#### WHAT IS NEEDED:
From the start of the listing through the line that contains "click(x=196, y=62)", change "button" to "control" and keep everything else the same. Don't include the pictures in your answer.

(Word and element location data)

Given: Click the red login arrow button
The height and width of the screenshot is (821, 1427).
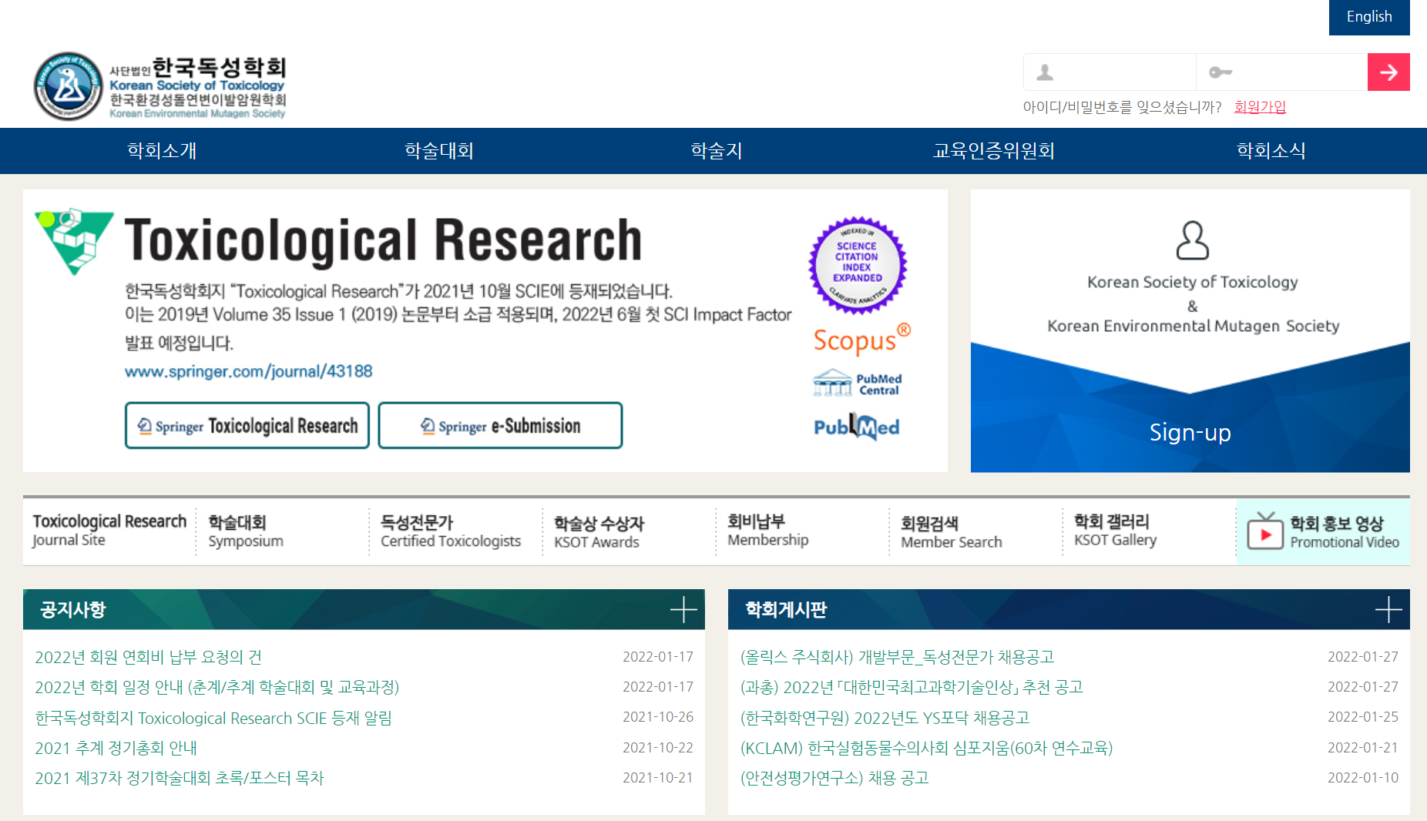Looking at the screenshot, I should pos(1388,72).
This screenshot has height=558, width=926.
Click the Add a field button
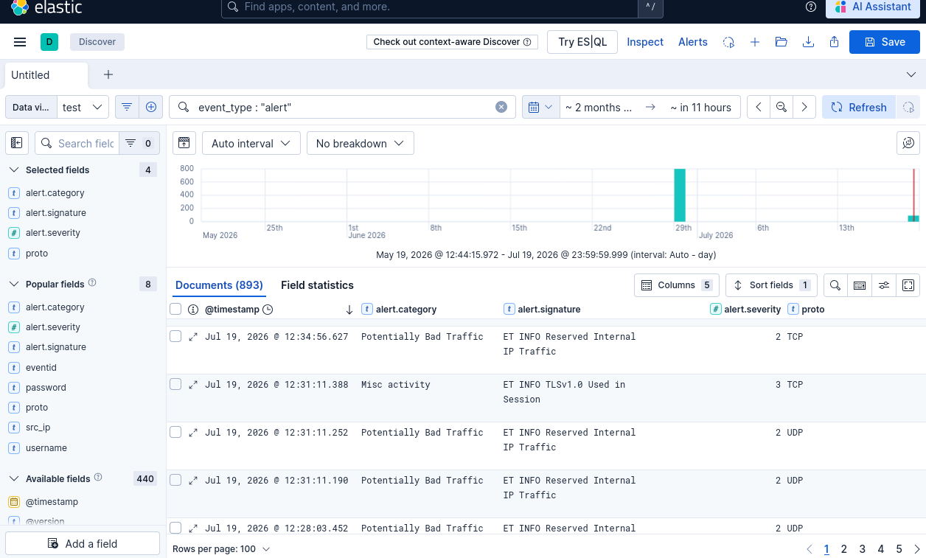83,543
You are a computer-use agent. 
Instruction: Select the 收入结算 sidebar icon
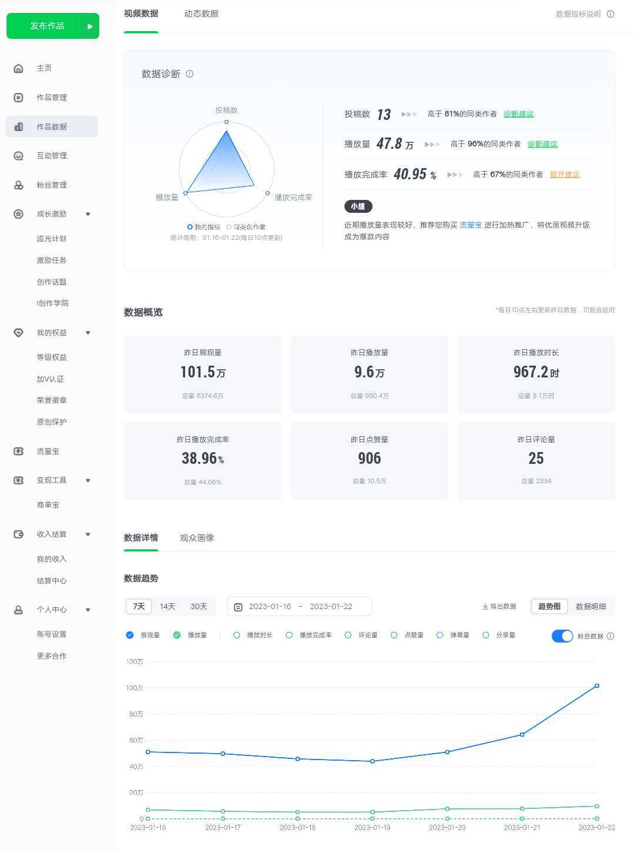18,534
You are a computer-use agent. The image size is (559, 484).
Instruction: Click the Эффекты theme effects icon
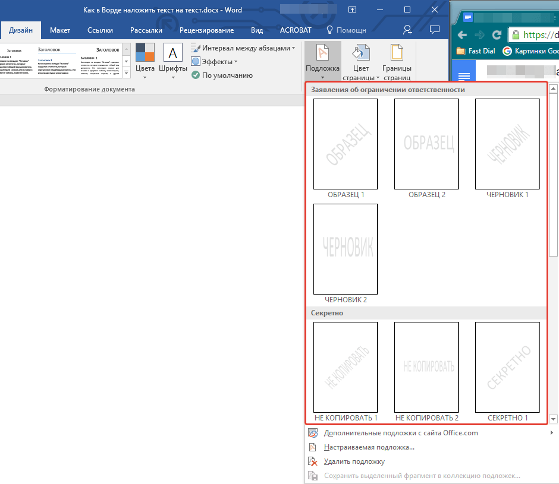click(x=196, y=62)
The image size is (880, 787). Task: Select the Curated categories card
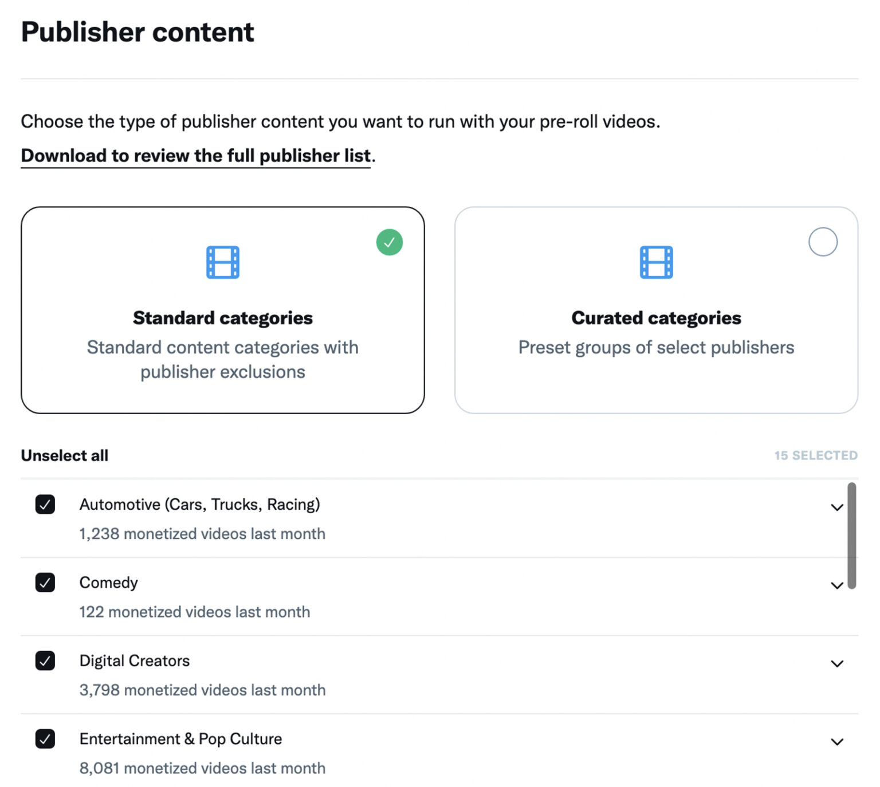pyautogui.click(x=656, y=309)
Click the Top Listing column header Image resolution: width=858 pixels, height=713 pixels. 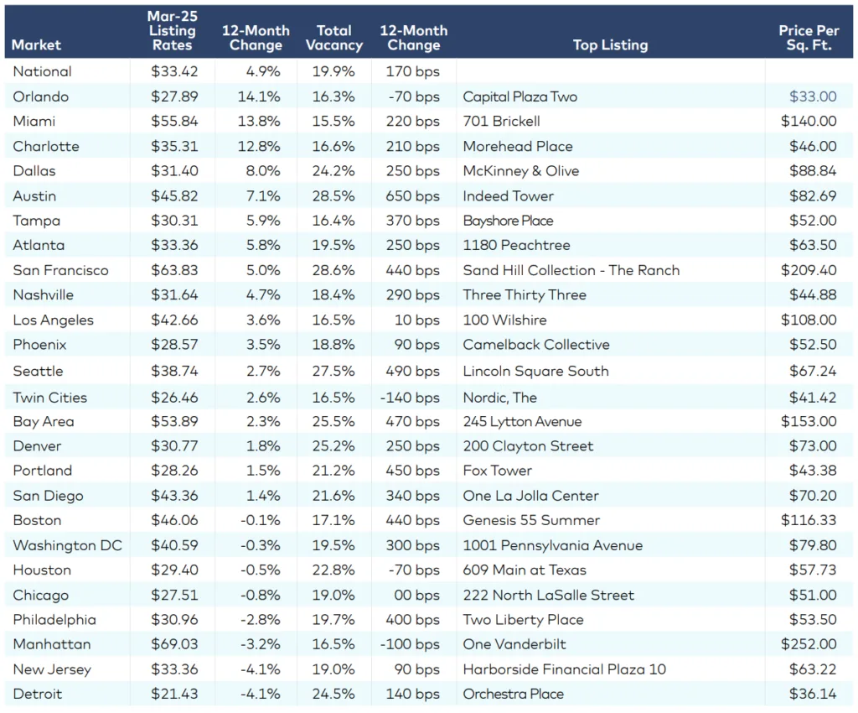coord(611,45)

#### FINAL RESULT:
Given: Click the red login arrow control
The height and width of the screenshot is (821, 1427).
Looking at the screenshot, I should pos(1388,72).
This screenshot has height=558, width=926.
Click the Add a field control
83,543
You are a computer-use agent. 
Instruction: Select the 收入结算 sidebar icon
18,534
You are a computer-use agent. The image size is (559, 484).
Instruction: Click the Эффекты theme effects icon
click(x=196, y=62)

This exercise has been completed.